Something “bog-standard” is as ordinary as it could possibly get — likely as not, the model or type you’ll get if you don’t ask for anything particular.

“Where did you get that phone?”

“I can’t remember, it’s just a bog-standard Orange.”

The speaker is suggesting that if you go to a shop run by the Orange mobile phone company and ask for a phone, this is the model you will get.

“What’s your house like?”

“It’s a bog-standard house — two up, two down, noisy neighbors.”

The origin of the phrase is unclear. The most popular theory is that it is a corruption of “box-standard”: a product (computer, car, etc.) in the standard form, straight from the box.

This derivation may be correct, although “bog-standard” is recorded as early as 1968, whereas the earliest known citation for “box-standard” is not until 1983.

The association with “bog,” a marsh, has lent the word a faintly derogatory flavor that “box-standard” never had — especially since “bog” is also a widespread slang term for a toilet.

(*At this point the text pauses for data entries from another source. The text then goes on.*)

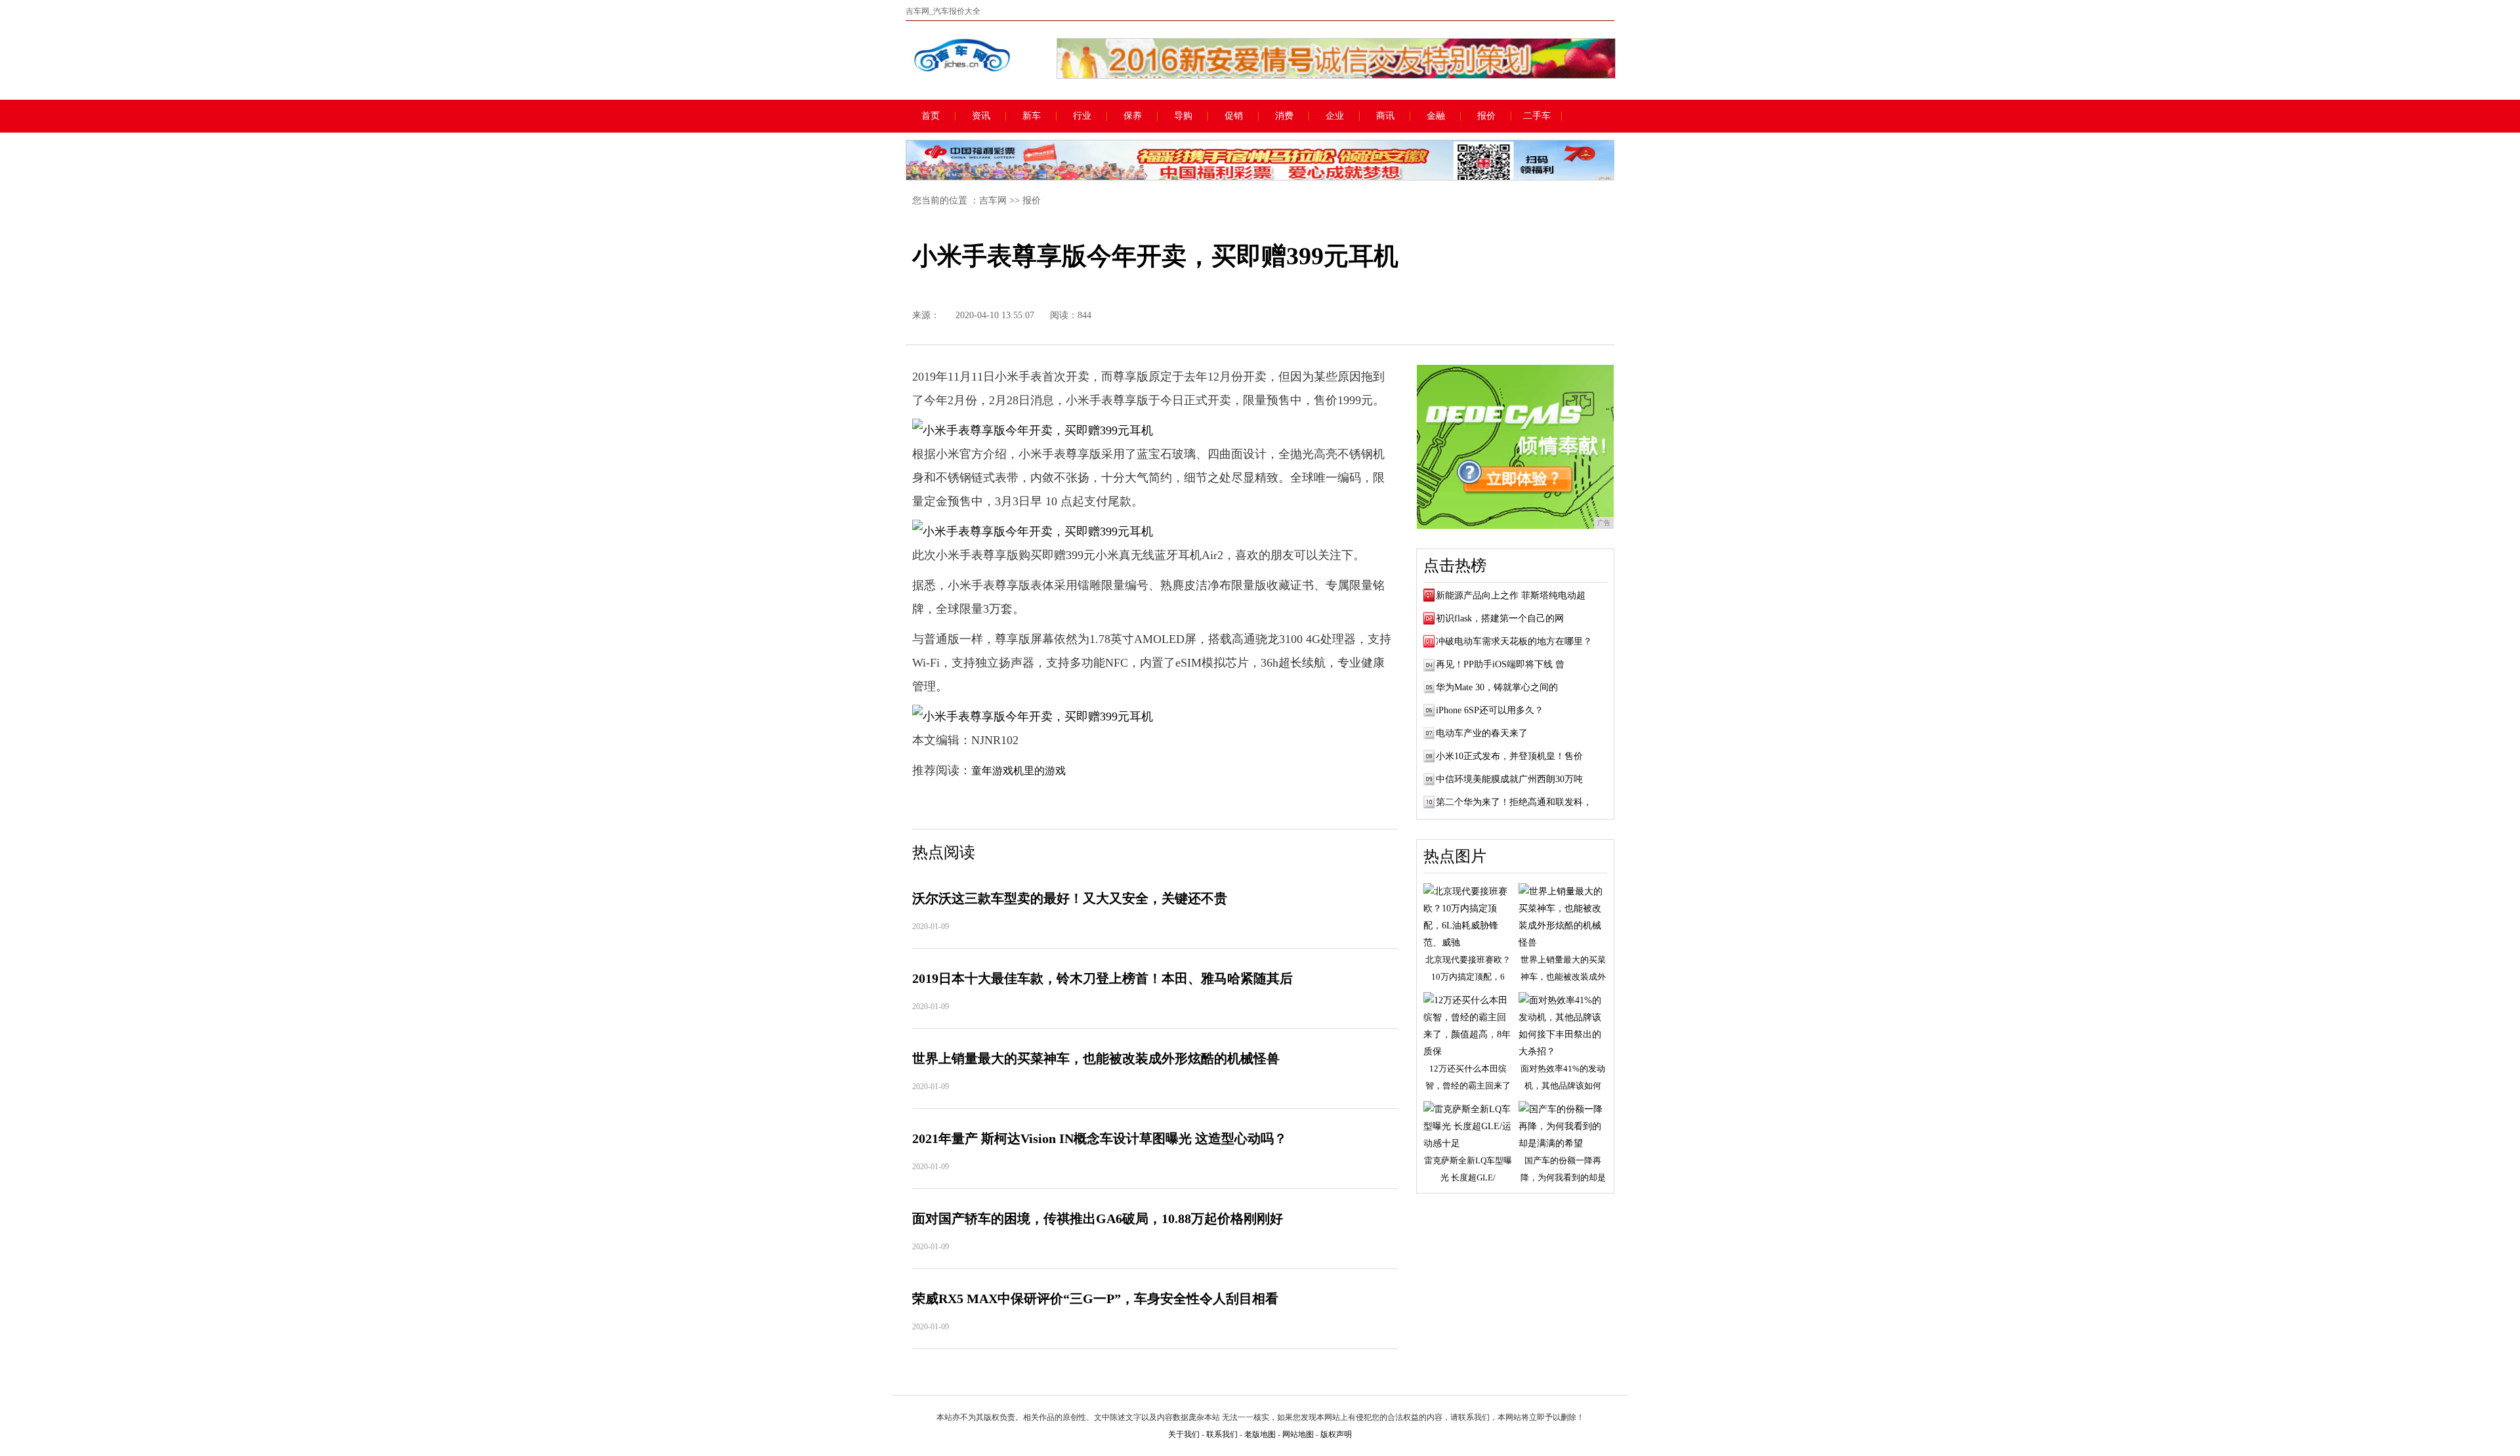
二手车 (1537, 116)
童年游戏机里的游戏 (1018, 770)
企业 (1335, 116)
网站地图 (1298, 1434)
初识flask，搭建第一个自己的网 (1500, 618)
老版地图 (1260, 1434)
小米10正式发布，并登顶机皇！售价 (1509, 756)
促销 (1234, 116)
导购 (1183, 116)
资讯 (981, 116)
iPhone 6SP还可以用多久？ (1490, 710)
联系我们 (1222, 1434)
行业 (1082, 116)
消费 (1284, 116)
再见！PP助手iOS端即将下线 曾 (1500, 664)
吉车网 (993, 200)
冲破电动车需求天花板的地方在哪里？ (1514, 641)
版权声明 (1336, 1434)
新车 (1031, 116)
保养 (1133, 116)
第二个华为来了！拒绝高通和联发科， (1514, 802)
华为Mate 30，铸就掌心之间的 (1497, 687)
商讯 (1385, 116)
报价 (1486, 116)
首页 (930, 116)
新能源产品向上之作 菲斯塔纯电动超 (1511, 595)
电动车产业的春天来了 (1482, 733)
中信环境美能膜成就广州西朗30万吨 (1509, 779)
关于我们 (1184, 1434)
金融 (1436, 116)
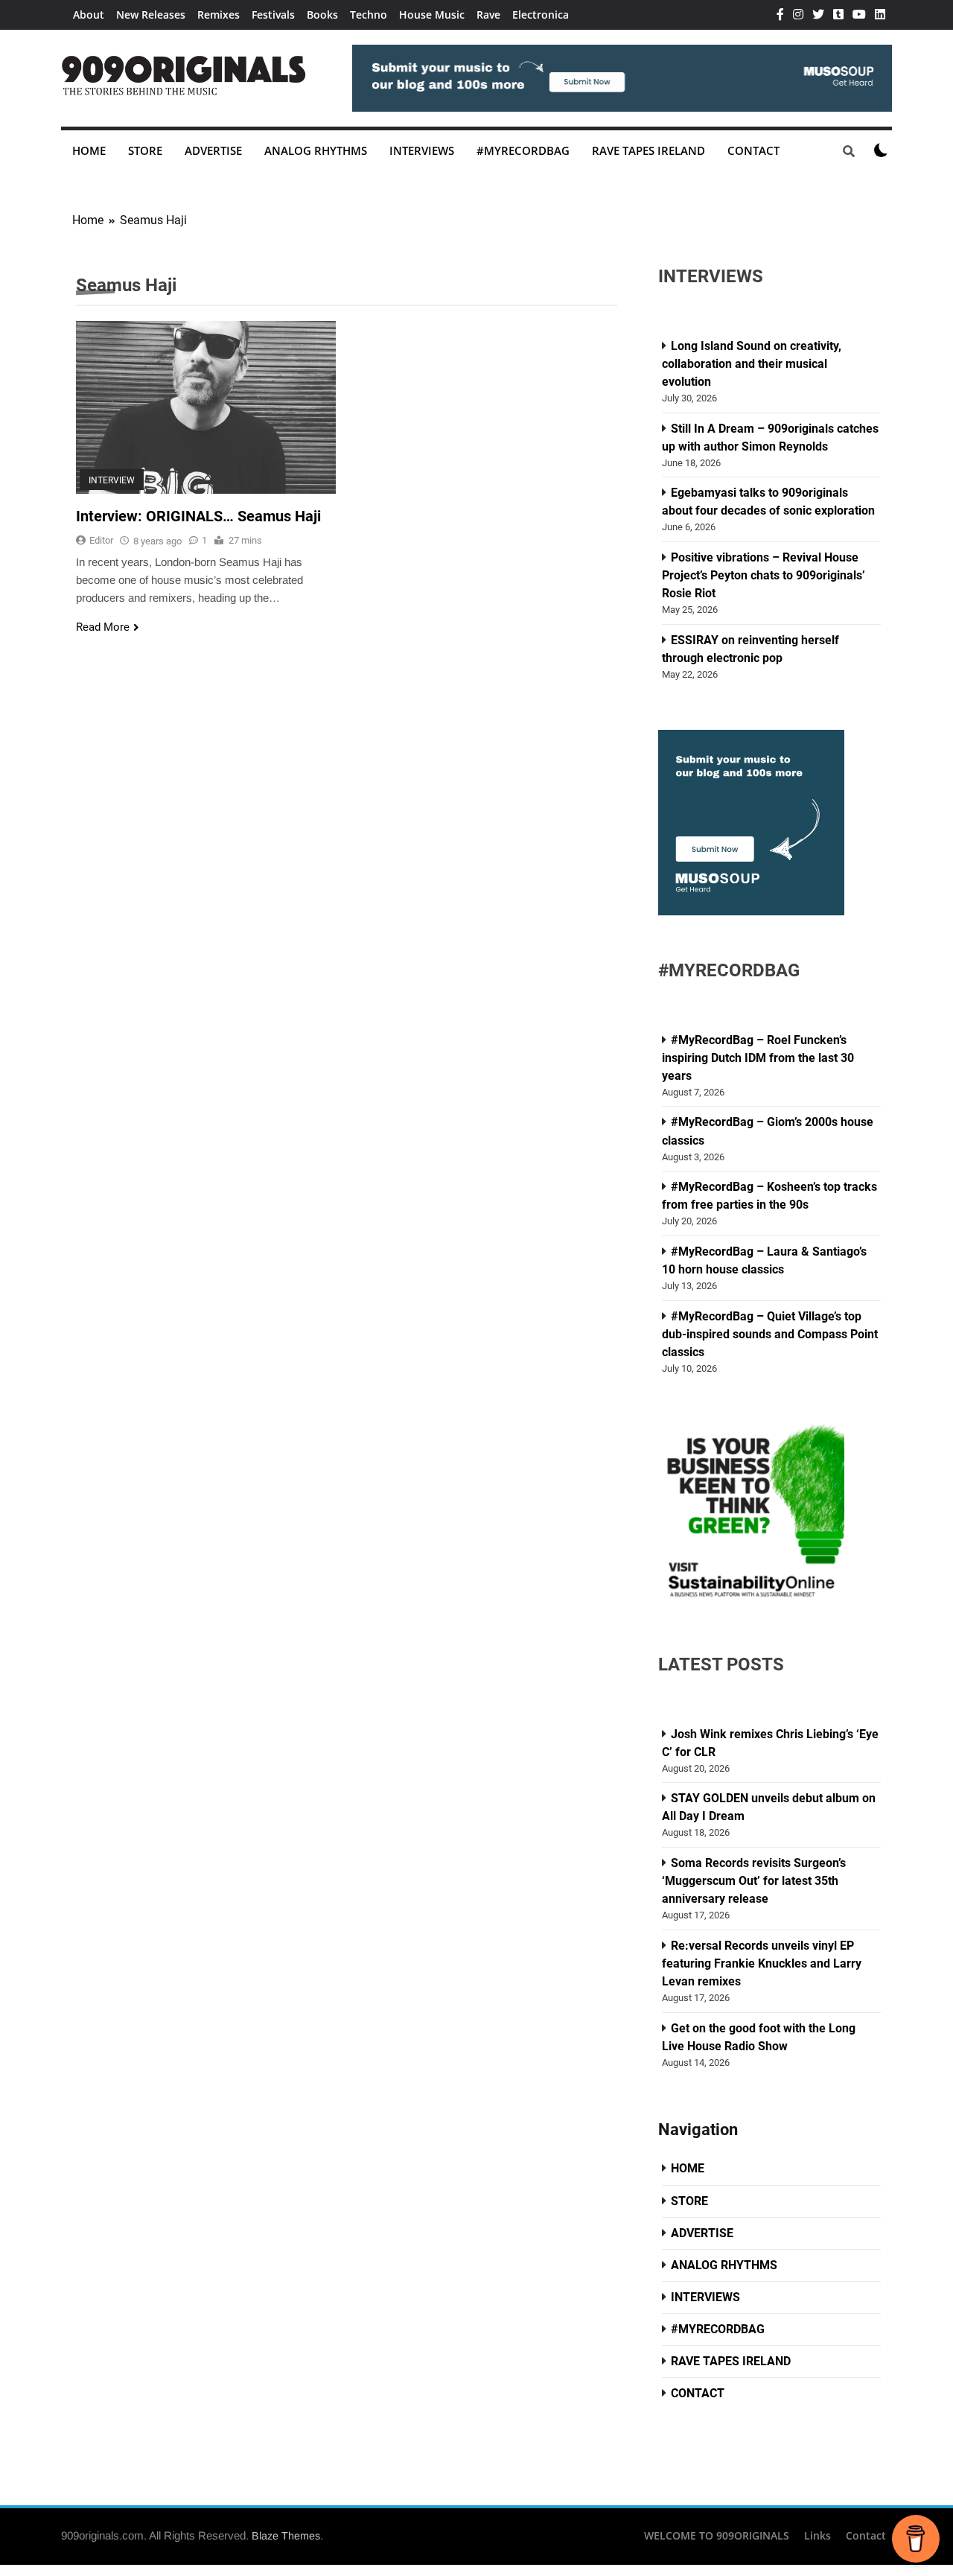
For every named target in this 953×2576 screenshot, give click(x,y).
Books (322, 14)
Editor (101, 540)
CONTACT (753, 150)
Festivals (273, 14)
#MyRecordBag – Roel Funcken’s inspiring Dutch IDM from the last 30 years (758, 1058)
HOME (89, 150)
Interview (112, 480)
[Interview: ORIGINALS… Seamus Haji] (206, 407)
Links (817, 2535)
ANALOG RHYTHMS (315, 150)
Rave (488, 14)
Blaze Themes (286, 2536)
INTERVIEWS (421, 150)
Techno (368, 14)
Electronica (540, 14)
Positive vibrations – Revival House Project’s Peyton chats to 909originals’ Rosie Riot (763, 575)
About (88, 14)
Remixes (218, 14)
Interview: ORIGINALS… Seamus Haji (198, 516)
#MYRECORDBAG (523, 150)
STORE (145, 150)
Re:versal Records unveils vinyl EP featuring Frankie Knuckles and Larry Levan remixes (761, 1963)
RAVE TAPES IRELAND (648, 150)
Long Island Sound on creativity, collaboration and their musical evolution (751, 364)
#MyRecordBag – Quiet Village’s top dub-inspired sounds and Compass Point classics (770, 1334)
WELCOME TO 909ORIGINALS (716, 2535)
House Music (432, 14)
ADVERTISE (213, 150)
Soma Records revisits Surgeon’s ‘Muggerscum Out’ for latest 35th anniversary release (754, 1881)
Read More (103, 627)
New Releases (150, 14)
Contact (866, 2535)
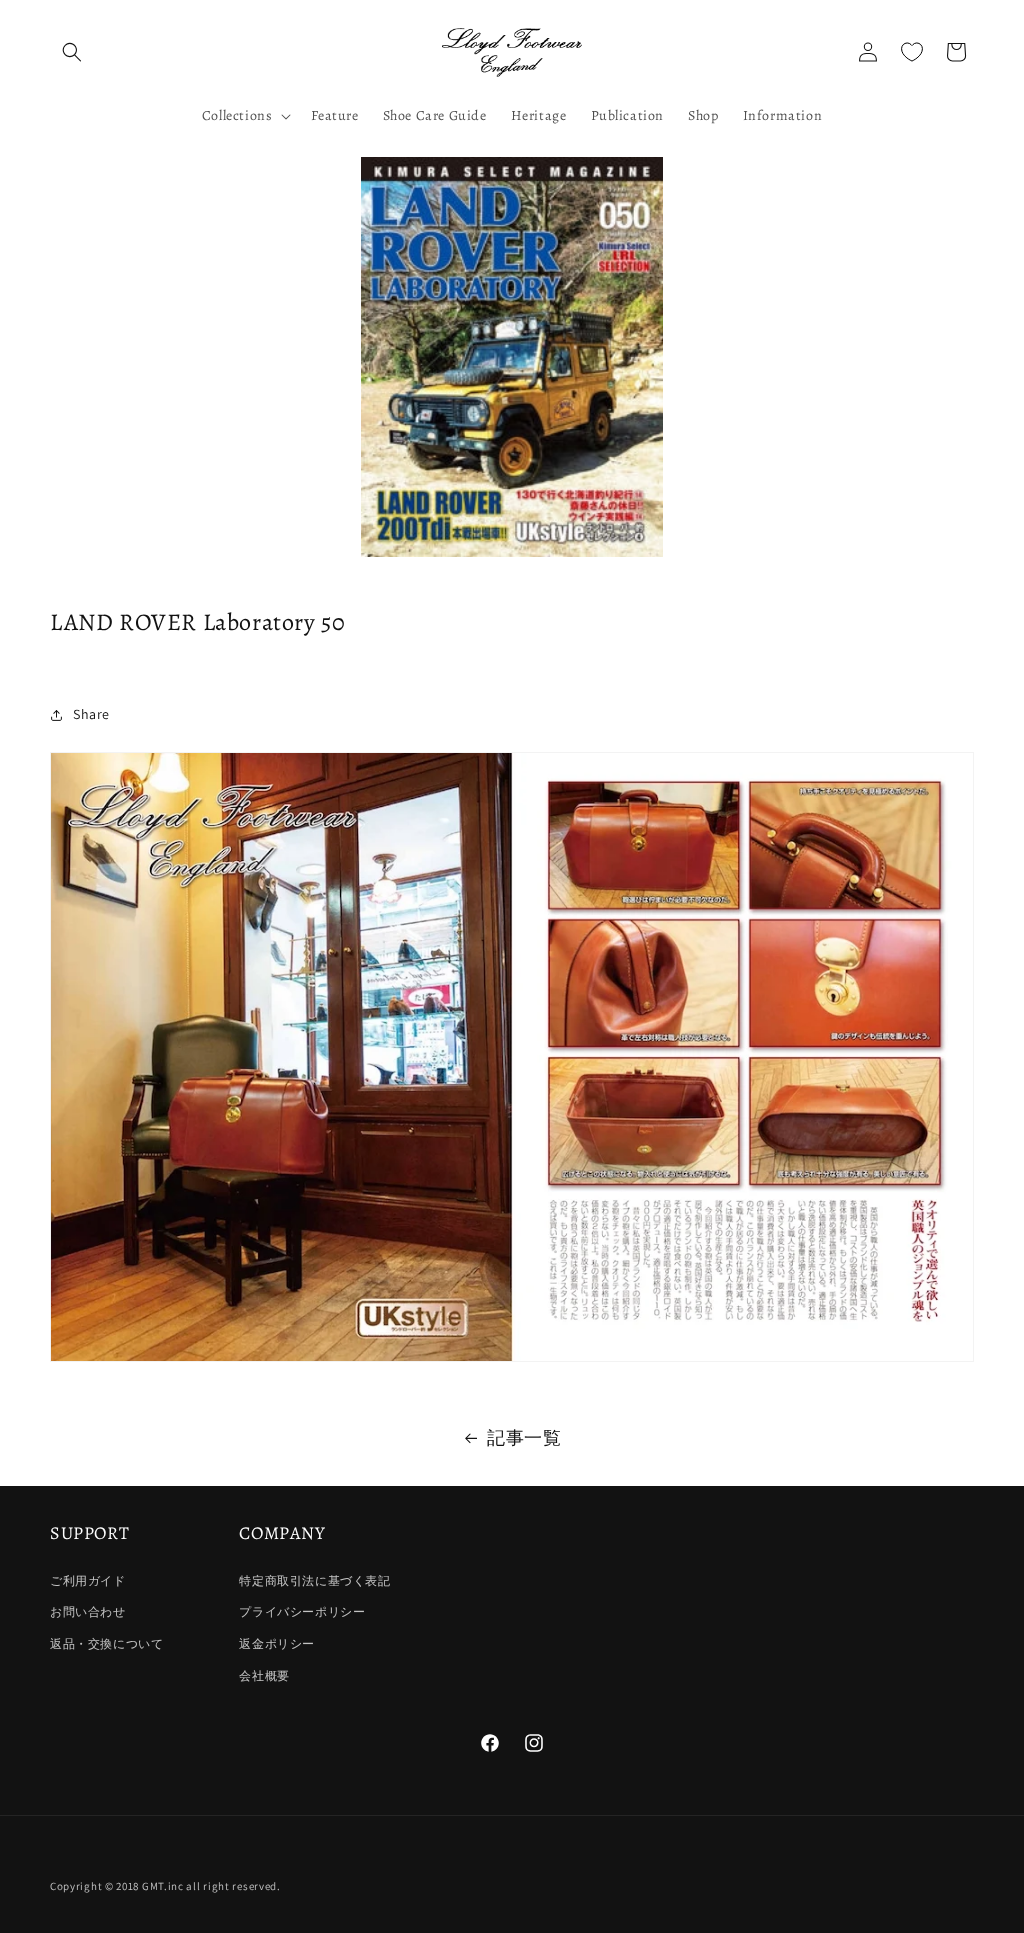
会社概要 (264, 1675)
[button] (72, 52)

In the run-up to the 2001 general election, Alastair Campbell, the prime minister’s belligerent and unpopular spokesman, referred to “bog-standard comprehensives” when speaking about comprehensive schools (the most common form of state school for children 11 and older).

The implication that those are places where education happens with no special care or dedication was unmistakable and caused considerable hostility from the teaching profession.